- Provided data:

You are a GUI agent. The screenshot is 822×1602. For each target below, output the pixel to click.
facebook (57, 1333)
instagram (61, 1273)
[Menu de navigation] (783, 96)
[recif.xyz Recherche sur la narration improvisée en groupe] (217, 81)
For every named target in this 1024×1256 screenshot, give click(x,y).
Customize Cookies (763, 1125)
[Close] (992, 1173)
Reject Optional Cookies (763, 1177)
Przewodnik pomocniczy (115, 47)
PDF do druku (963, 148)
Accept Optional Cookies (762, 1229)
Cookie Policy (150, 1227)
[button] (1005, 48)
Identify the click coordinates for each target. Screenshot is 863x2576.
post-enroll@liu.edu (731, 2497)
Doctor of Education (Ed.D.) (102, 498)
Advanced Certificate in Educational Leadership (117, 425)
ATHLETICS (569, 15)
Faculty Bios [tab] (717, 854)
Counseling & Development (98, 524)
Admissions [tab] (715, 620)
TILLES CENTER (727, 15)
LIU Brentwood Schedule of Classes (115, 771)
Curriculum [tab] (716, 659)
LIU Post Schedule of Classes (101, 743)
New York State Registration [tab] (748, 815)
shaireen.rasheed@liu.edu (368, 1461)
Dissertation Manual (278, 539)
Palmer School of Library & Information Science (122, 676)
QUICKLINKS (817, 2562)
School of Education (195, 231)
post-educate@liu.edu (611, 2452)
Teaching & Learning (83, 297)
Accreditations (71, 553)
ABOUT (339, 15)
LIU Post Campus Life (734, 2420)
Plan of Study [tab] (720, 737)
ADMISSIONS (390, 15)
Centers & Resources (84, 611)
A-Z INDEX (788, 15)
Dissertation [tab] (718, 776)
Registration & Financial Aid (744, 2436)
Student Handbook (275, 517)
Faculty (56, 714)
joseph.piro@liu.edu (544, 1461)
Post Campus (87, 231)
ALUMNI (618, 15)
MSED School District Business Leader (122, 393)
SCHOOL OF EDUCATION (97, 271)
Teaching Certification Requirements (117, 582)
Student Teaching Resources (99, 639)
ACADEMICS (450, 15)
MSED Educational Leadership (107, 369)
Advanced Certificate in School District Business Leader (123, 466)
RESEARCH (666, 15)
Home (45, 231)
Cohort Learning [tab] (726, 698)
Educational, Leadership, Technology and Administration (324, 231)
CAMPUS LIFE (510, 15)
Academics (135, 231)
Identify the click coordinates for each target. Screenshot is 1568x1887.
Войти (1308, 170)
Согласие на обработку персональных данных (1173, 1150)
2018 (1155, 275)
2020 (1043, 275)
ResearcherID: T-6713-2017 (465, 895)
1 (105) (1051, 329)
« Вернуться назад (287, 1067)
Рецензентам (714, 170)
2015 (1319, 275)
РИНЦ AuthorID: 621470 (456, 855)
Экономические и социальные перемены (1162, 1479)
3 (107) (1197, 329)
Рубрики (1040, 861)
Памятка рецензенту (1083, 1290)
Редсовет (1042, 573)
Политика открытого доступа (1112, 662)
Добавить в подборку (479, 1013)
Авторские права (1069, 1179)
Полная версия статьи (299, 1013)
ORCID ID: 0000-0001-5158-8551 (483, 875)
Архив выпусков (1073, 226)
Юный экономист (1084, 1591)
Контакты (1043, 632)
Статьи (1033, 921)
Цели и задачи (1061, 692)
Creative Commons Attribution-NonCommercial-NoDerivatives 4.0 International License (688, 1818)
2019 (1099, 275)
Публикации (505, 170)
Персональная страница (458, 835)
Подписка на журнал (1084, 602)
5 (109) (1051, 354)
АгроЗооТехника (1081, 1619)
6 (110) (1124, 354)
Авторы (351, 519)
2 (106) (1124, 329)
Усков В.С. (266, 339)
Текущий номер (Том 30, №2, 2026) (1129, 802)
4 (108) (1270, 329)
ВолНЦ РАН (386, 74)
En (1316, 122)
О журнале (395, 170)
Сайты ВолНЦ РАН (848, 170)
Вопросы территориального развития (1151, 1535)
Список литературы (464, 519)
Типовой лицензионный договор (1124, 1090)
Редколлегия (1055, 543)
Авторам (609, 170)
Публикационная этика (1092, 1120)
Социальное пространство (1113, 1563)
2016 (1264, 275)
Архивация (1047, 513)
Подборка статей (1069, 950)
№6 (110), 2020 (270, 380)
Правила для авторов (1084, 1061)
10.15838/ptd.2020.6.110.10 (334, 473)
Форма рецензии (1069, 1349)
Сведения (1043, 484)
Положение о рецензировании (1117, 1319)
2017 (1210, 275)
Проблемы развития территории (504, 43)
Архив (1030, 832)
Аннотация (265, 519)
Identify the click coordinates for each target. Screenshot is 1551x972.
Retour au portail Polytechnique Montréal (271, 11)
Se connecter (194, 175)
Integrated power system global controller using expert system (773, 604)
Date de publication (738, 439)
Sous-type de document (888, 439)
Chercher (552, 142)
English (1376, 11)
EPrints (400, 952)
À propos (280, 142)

- What the task requires:
Show every line of the records above that contains the word "District", reproducing each such line in full.

- In response:
MSED School District Business Leader (122, 393)
Advanced Certificate in School District Business Leader (123, 466)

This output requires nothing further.